The records →
##########
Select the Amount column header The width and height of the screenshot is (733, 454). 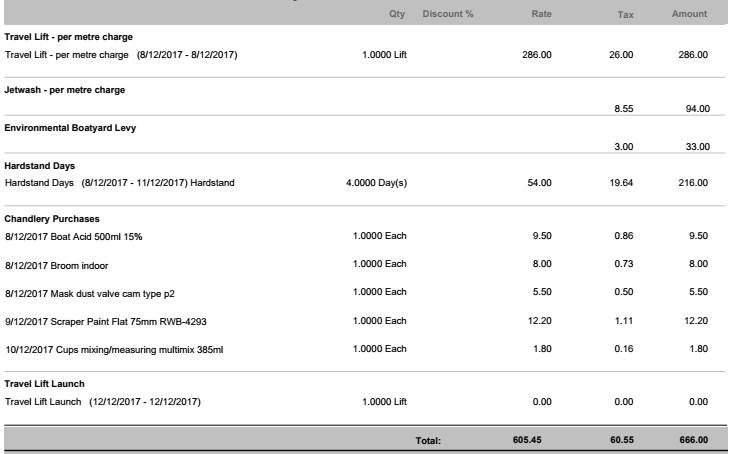(x=690, y=15)
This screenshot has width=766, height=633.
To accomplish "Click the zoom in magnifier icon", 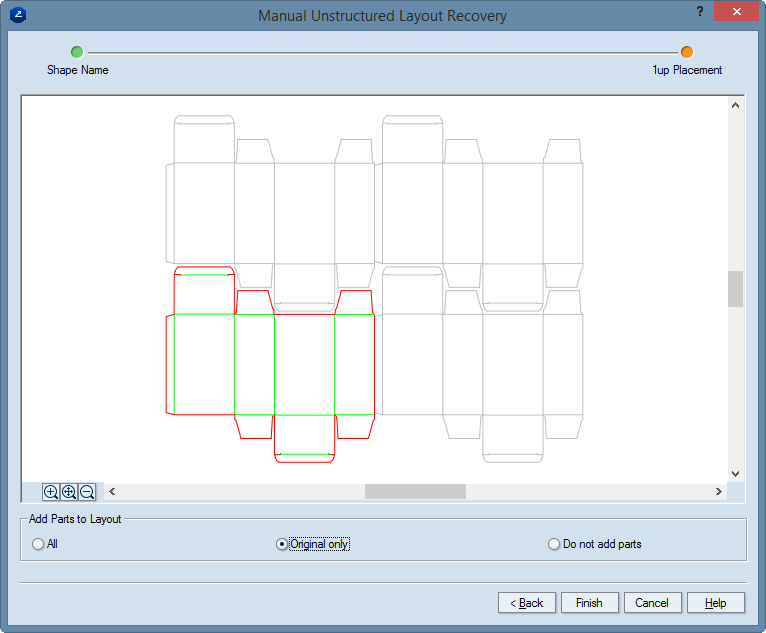I will point(51,492).
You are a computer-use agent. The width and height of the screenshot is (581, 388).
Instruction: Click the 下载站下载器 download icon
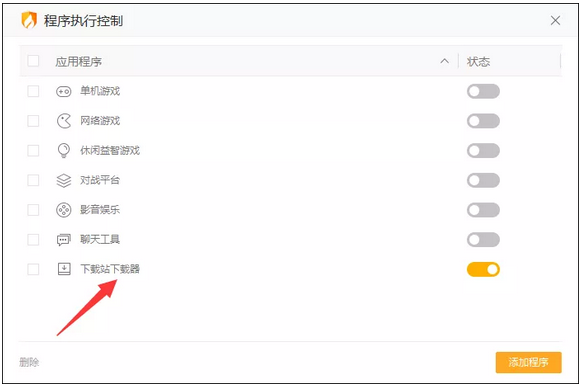[x=64, y=269]
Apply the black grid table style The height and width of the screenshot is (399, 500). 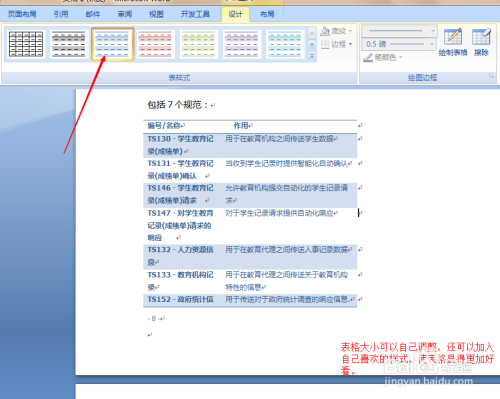(x=26, y=44)

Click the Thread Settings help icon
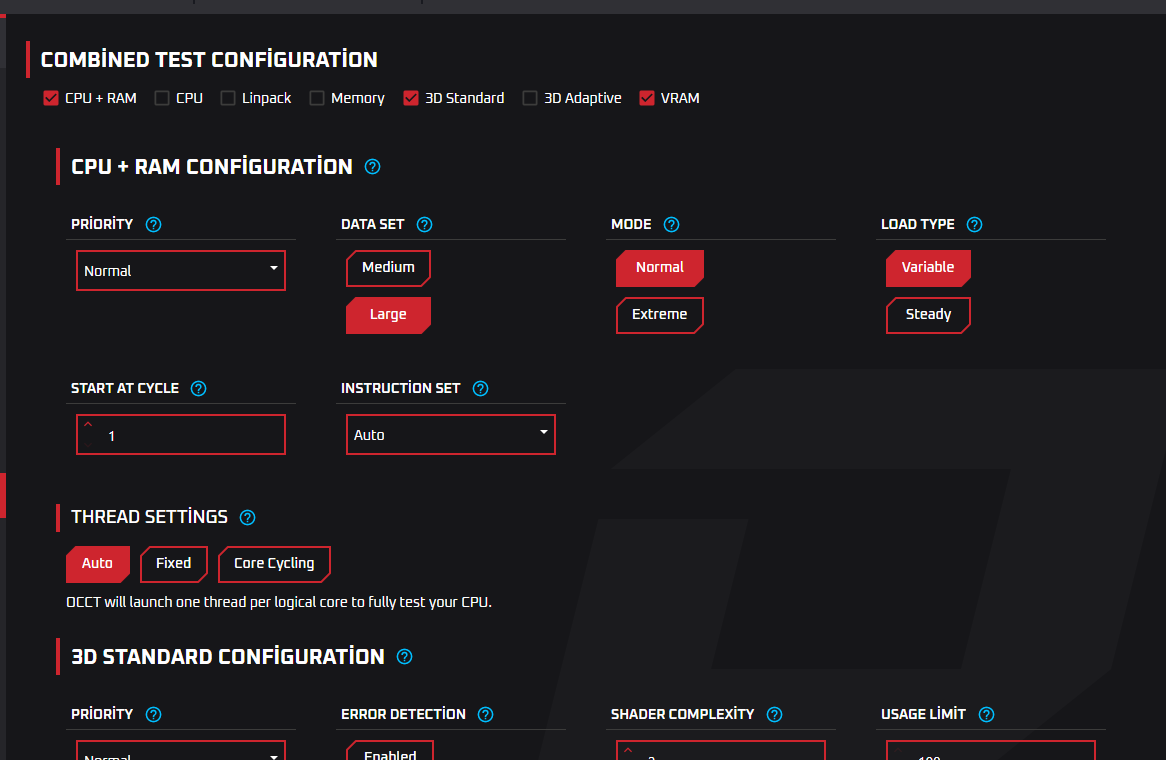tap(248, 518)
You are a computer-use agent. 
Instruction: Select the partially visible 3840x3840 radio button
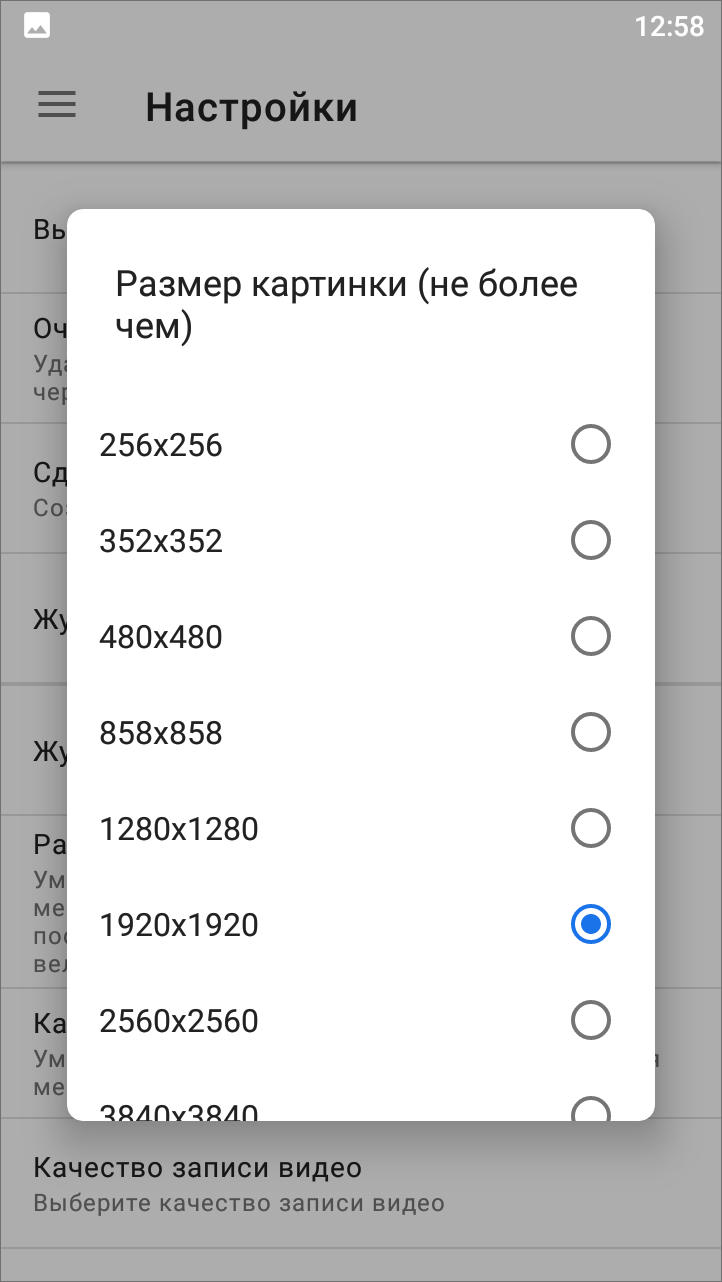tap(590, 1110)
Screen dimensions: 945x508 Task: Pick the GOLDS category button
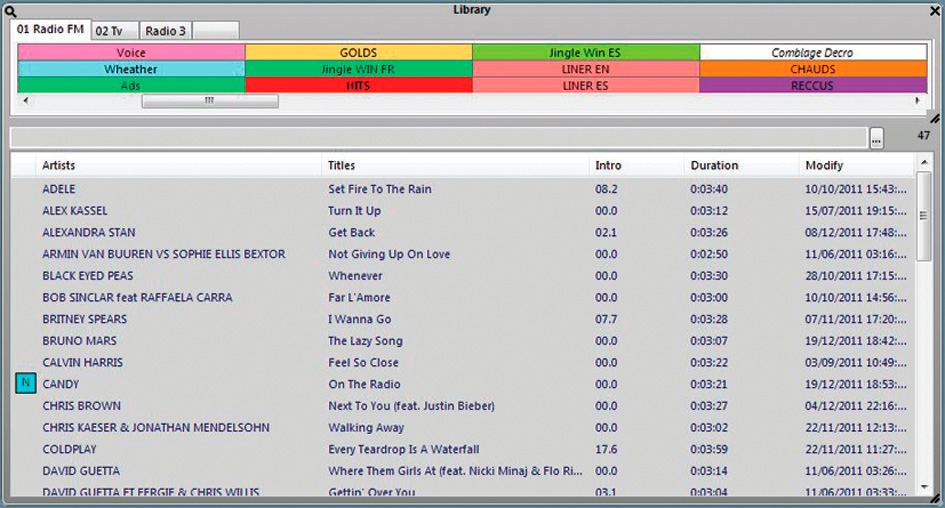tap(358, 53)
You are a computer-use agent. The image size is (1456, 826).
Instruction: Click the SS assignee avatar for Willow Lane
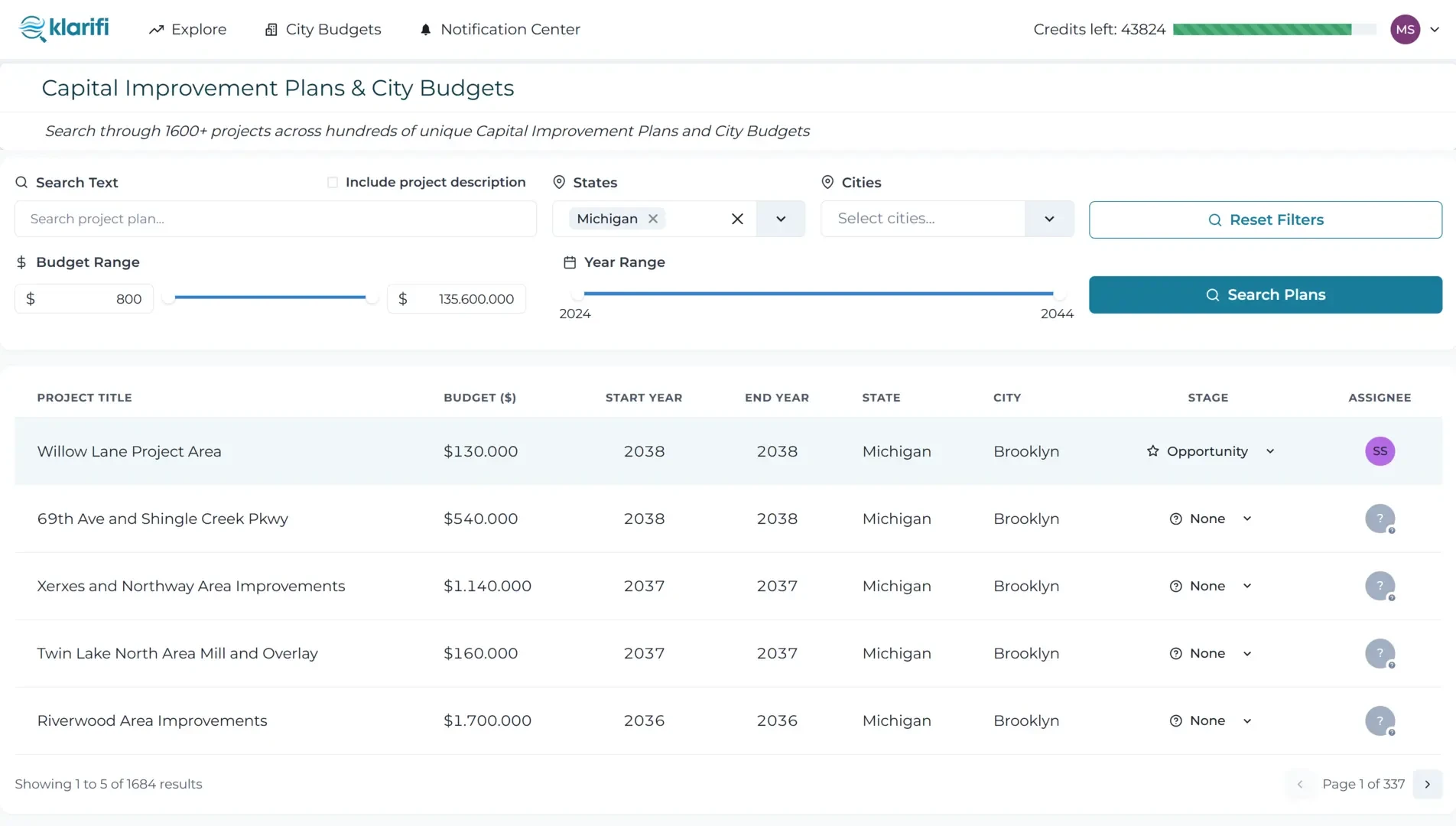coord(1380,451)
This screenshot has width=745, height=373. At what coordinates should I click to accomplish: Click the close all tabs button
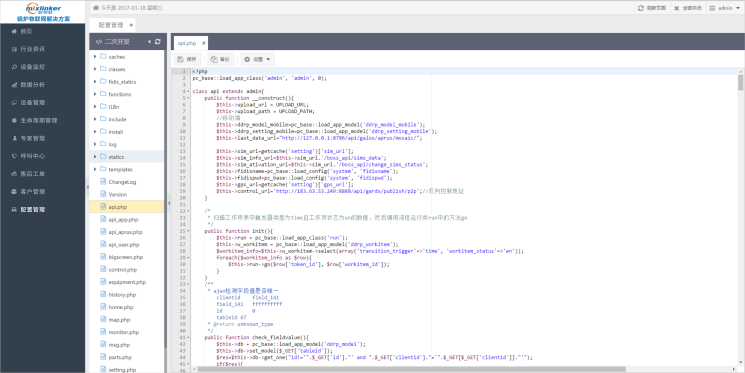(687, 8)
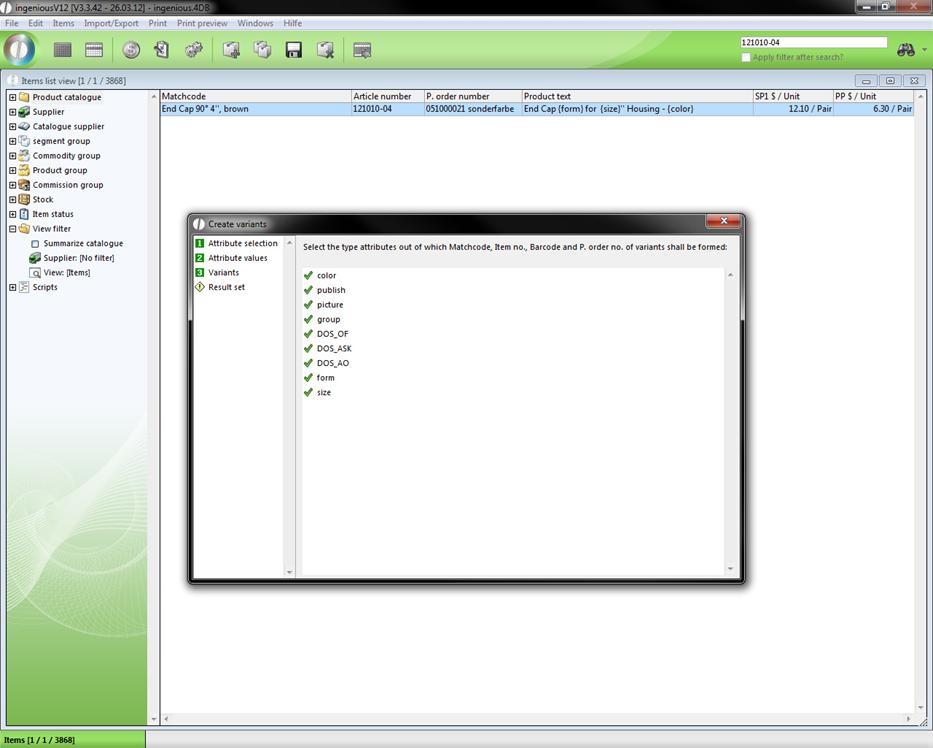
##########
Task directions →
Only the lines from the one that holds "Instruction: Select the" through the end of the records above should be printed again, exactly as they are. Leave out the pictures.

Response area →
Instruction: Select the partially visible 3840x3840 radio button
tap(590, 1110)
Screen dimensions: 945x508 Task: Pick the GOLDS category button
tap(358, 53)
You are a computer-use agent. The image size is (1456, 826).
Instruction: Click the SS assignee avatar for Willow Lane
coord(1380,451)
This screenshot has width=745, height=373. At what coordinates should I click to accomplish: Click the close all tabs button
(687, 8)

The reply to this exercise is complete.